# Exercise
Here the job is to restate every entry word for word.

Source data
◇ ◇ ◇
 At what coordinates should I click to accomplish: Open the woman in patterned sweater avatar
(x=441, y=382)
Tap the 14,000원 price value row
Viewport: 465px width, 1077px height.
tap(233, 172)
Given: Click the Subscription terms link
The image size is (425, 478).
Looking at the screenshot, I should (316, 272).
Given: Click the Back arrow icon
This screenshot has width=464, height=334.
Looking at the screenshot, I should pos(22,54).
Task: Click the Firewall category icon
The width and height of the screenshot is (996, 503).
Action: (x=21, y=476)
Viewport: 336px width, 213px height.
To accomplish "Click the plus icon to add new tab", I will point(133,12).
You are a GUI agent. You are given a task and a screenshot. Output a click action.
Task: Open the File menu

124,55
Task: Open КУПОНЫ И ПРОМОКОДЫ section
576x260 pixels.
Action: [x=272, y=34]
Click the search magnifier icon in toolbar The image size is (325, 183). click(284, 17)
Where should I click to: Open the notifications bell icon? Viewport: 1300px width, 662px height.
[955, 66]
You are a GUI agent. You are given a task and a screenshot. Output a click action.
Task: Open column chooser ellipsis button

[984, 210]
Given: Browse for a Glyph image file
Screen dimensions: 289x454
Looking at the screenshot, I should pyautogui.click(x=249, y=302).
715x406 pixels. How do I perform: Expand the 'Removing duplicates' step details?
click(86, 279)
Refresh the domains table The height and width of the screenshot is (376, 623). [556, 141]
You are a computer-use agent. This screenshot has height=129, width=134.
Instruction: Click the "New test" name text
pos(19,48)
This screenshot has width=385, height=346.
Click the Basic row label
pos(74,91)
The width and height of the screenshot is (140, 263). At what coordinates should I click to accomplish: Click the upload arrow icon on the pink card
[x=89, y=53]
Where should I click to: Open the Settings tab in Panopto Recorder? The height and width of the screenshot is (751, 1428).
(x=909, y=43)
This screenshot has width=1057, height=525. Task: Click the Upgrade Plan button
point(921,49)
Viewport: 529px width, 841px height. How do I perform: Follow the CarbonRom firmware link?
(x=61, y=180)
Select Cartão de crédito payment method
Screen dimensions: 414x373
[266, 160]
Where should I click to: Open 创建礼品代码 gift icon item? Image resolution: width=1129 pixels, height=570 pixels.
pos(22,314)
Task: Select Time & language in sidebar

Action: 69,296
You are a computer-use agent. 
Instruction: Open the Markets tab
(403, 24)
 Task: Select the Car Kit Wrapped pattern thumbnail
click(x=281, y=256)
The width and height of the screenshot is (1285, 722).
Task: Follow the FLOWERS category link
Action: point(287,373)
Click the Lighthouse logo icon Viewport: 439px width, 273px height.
◇ ◇ ◇
# Solution to this problem
 At what coordinates should I click to accomplish: Open the woman in patterned sweater avatar
(x=441, y=382)
Tap the 14,000원 price value row
Viewport: 465px width, 1077px height.
tap(233, 172)
Given: Click the Subscription terms link
The image size is (425, 478).
Looking at the screenshot, I should (316, 272).
Given: Click the Back arrow icon
This screenshot has width=464, height=334.
Looking at the screenshot, I should pos(22,54).
Task: Click the Firewall category icon
The width and height of the screenshot is (996, 503).
Action: (x=21, y=476)
Viewport: 336px width, 213px height.
To accomplish "Click the plus icon to add new tab", I will point(133,12).
You are a GUI agent. You are given a task and a screenshot. Output a click action.
Task: Open the File menu

124,55
Task: Open КУПОНЫ И ПРОМОКОДЫ section
576x260 pixels.
Action: [x=272, y=34]
Click the search magnifier icon in toolbar The image size is (325, 183). click(284, 17)
Where should I click to: Open the notifications bell icon? Viewport: 1300px width, 662px height.
[955, 66]
You are a GUI agent. You are given a task and a screenshot. Output a click action.
Task: Open column chooser ellipsis button

[984, 210]
Given: Browse for a Glyph image file
Screen dimensions: 289x454
Looking at the screenshot, I should pyautogui.click(x=249, y=302).
715x406 pixels. How do I perform: Expand the 'Removing duplicates' step details?
click(86, 279)
Refresh the domains table The height and width of the screenshot is (376, 623). [556, 141]
You are a computer-use agent. This screenshot has height=129, width=134.
Instruction: Click the "New test" name text
pos(19,48)
This screenshot has width=385, height=346.
Click the Basic row label
pos(74,91)
The width and height of the screenshot is (140, 263). At what coordinates should I click to accomplish: Click the upload arrow icon on the pink card
[x=89, y=53]
Where should I click to: Open the Settings tab in Panopto Recorder? The height and width of the screenshot is (751, 1428).
(x=909, y=43)
This screenshot has width=1057, height=525. Task: Click the Upgrade Plan button
point(921,49)
Viewport: 529px width, 841px height. How do I perform: Follow the CarbonRom firmware link?
(x=61, y=180)
Select Cartão de crédito payment method
Screen dimensions: 414x373
[266, 160]
Where should I click to: Open 创建礼品代码 gift icon item? Image resolution: width=1129 pixels, height=570 pixels.
pos(22,314)
Task: Select Time & language in sidebar

Action: 69,296
You are a computer-use agent. 
Instruction: Open the Markets tab
(403, 24)
 Task: Select the Car Kit Wrapped pattern thumbnail
click(x=281, y=256)
The width and height of the screenshot is (1285, 722).
Task: Follow the FLOWERS category link
Action: point(287,373)
Click the Lighthouse logo icon Viewport: 439px width, 273px height.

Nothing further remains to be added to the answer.